The internal languages of univalent categories
Niels van der Weide
TL;DR
The paper extends Clairambault–Dybjer’s internal-language correspondence to univalent foundations by developing a biequivalence between bicategories of univalent categories (and topoi) and bicategories of comprehension categories enriched with type formers. It builds a modular framework using displayed bicategories to realize FullComprehensionCat and DFLComprehensionCat, then proves biequivalences with FinLim, LCCC, Toposes, and universes, leveraging local properties and universe semantics. It also formalizes the results in the Rocq/UniMath ecosystem, and generalizes the internal language to include universe-level type formers in elementary toposes, such as NNO, subobject classifiers, and propositional resizing.

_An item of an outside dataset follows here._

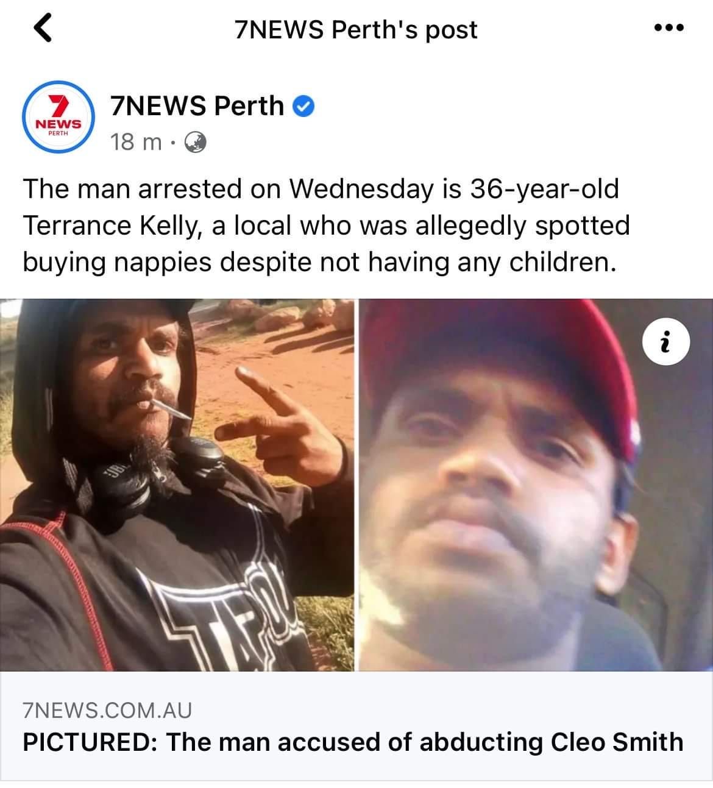Tap the grey link preview card footer
The width and height of the screenshot is (713, 788).
click(x=357, y=726)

The work broadens the semantic reach of dependent type theory in univalent contexts and provides a robust, scalable approach to internal languages across several categorical landscapes, with potential extensions to predicative settings and higher-dimensional types.
Abstract
Internal language theorems are fundamental in categorical logic, since they express an equivalence between syntax and semantics. One of such theorems was proven by Clairambault and Dybjer, who corrected the result originally by Seely. More specifically, they constructed a biequivalence between the bicategory of locally Cartesian closed categories and the bicategory of democratic categories with families with extensional identity types, $\sum$-types, and $\prod$-types. This theorem expresses that the internal language of locally Cartesian closed categories is extensional Martin-Löf type theory with dependent sums and products. In this paper, we study the theorem by Clairambault and Dybjer for univalent categories, and we extend it to various classes of toposes, among which are $\prod$-pretoposes, elementary toposes, and elementary toposes with a universe. The results in this paper have been formalized using the proof assistant Rocq and the UniMath library.